I was recently asked to review a report summarizing the historic performance of a pharmaceutical process. The report consisted of the usual data tables and charts, but one thing caught my eye: data for each critical-to-quality product characteristic examined were plotted on control charts as well as on x versus y scatter plots with regressed trend lines. This seemed kind of odd to me… I am used to seeing both control charts and regression charts to analyze data, but not together for the same data.
This got me thinking. When is it appropriate to use control charts or regression to analyze process data? Let’s look at an example of an in-control process. Figure 1 is a set of control charts plotted for a typical in-control process. Nothing looks amiss on either chart. All of the plotted points fall within the calculated control limits and there are no readily apparent trends.
|Figure 1: X-bar and Sigma Control charts for a typical in-control process. Notice that all plotted points are within the upper and lower control limits.|
Now let’s look at the same data regressed graphically. Figure 2 shows the in-control process data plotted on a standard x versus y scatter chart. The plot includes confidence and prediction interval bands as well as a trend line representing the best fit line through the data.
Figure 2: Plot of in-control process data versus batch number with trend line. Solid blue lines represent the upper and lower confidence bounds. The dashed red lines represent the upper and lower prediction interval bounds for the predicted responses (process Data) given the set of predictors (batch number)
We have already established through control charts that the data are in control, but looking at Figure 2 it appears that there is a slight upward trend in the data. Is this trend meaningful? Probably not. This apparent trend is most likely due to the random error in the data.

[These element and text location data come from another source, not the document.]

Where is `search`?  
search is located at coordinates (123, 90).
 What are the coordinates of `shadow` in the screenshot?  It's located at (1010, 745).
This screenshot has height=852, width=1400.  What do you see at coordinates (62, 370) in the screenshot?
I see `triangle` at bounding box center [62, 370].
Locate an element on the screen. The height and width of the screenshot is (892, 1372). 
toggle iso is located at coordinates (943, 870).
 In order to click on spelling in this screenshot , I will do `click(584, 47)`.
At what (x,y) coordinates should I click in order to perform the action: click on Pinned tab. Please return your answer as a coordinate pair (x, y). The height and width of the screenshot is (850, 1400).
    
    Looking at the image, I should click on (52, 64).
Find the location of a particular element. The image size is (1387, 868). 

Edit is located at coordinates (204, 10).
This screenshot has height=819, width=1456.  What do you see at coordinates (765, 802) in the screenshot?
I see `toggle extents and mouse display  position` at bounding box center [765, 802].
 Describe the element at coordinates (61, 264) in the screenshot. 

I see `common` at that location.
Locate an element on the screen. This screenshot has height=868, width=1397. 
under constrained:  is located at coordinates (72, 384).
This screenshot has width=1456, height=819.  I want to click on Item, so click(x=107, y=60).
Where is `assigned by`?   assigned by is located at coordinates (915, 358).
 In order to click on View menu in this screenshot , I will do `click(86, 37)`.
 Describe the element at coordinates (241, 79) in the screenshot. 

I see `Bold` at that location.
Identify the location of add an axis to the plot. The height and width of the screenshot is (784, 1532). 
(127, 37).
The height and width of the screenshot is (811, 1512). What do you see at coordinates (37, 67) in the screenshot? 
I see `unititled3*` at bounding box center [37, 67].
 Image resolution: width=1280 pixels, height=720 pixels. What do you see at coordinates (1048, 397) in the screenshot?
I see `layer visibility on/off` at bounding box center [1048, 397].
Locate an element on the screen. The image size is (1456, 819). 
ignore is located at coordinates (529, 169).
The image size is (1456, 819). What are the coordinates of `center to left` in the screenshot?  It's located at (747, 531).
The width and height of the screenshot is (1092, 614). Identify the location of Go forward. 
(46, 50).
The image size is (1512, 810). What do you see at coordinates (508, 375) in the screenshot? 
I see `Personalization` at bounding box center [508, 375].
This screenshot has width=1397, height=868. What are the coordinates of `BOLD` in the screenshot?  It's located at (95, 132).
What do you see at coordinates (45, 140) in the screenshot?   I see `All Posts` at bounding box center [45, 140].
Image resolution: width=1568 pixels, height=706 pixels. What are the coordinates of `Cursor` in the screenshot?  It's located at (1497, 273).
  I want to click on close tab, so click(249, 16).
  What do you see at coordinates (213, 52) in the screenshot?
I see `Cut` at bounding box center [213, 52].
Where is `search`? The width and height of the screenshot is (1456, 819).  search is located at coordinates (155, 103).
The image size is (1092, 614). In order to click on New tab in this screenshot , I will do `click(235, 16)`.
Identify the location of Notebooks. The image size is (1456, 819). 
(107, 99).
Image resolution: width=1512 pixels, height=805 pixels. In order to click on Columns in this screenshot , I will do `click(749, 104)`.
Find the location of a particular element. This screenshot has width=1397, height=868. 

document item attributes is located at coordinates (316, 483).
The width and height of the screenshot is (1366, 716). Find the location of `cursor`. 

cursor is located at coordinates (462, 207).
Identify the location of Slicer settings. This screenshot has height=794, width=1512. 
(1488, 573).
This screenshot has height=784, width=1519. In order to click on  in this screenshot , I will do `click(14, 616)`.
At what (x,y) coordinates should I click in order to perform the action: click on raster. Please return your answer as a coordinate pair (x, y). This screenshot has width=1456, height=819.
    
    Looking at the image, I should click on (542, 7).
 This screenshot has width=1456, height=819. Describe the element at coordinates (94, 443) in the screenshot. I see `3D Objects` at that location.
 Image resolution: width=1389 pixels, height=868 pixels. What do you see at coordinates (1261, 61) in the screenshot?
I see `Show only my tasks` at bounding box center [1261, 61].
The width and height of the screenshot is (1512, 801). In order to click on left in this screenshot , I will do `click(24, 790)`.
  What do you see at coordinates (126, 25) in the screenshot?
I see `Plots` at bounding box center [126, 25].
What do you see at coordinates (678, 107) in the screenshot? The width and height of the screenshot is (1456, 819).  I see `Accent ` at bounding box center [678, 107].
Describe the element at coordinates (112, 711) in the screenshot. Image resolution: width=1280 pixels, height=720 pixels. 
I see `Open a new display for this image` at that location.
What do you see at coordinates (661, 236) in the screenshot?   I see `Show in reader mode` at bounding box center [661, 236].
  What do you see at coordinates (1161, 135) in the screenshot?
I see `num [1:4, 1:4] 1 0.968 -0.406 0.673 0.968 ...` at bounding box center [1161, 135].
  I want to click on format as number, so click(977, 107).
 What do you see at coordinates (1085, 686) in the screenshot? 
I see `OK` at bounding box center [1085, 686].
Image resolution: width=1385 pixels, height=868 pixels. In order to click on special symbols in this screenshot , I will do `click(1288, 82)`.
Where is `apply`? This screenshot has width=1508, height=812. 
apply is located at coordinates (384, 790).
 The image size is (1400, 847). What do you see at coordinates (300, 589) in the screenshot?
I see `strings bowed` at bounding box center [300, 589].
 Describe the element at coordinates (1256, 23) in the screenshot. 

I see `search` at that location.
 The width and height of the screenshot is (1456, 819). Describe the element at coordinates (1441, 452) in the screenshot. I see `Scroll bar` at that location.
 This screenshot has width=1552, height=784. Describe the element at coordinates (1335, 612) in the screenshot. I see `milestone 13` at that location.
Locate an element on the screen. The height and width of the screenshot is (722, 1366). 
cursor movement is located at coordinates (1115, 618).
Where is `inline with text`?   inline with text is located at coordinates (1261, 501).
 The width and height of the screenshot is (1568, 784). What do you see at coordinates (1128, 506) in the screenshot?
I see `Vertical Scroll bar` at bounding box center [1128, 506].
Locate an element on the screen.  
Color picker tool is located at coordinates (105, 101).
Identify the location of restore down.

Because we only have a limited number of batch data to work with, the confidence band for the predicted response at each batch is fairly wide. With a given probability, the true data trend line could lie anywhere within the confidence band. The plotted trend line just represents the most probable location of the trend line given the available data.
So what happens if we plot data that trends in some direction according to a predictor value? A good example of this is the stability of a pharmaceutical product over time. Active ingredients for many drugs deteriorate over time; hence the need for establishing expiration dates.
Figure 3: Plot of stability data versus time with trend line. Solid blue lines represent the upper and lower confidence bounds. The dashed red lines represent the upper and lower prediction interval bounds for the predicted responses (process Data) given the set of predictors (stability time point)
Figure 3 is an example of an active ingredient assay plotted over time. The trend is easily modeled as a log function of time. Even given the uncertainty of the predicted values, it would be impossible to find a trend line falling within the calculated confidence bounds that did not show a clear trend downward over time.
Now, as with the in-control process data, let’s also plot the stability data on x-bar and sigma control charts (Figure 4). Obviously, the x-bar control chart shows the stability data to be out of control. The majority of the points plotted fall outside of the control limits. The sigma chart, on the other hand has no points outside of the control limits.
|Figure 4: X-bar and Sigma control charts for stability data. Notice that the majority of the plotted points on the X-bar chart fall on or outside the upper and lower control limits while all of the points plotted on the Sigma chart are within the control limits.|
But this makes sense. Where we already know or suspect that the response is likely to be correlated to some predictor—which in this case is stability time point—we should not expect the data to be in a state of statistical control. Remember that the simplest definition of statistical control is a process free of influence other than that due to random variation. In the case of stability, we are interested in characterizing the effect of time on product quality, not the state of control.
So, whether or not we choose control charting or regression to monitor a product characteristic of interest depends on the question we are asking. If the question is, “is the process output in a state of statistical control,” then control charting makes the most sense. On the other hand, if the question is, “are the data correlated to a predictor,” then regression is the best bet.
While control charting and regression of the same data is not technically wrong, there is little value to be gained by doing both and, in the end, may cause needless confusion. If all that we are trying to prove is whether or not a process is in control, then use a control chart. If a data trend due to some predictor is suspected and a control chart is still desired, then plot the data on an x versus y scatter plot with a prediction band (see figure 3). Then use the upper and lower bounds of the prediction interval band as the control limits for the trended data.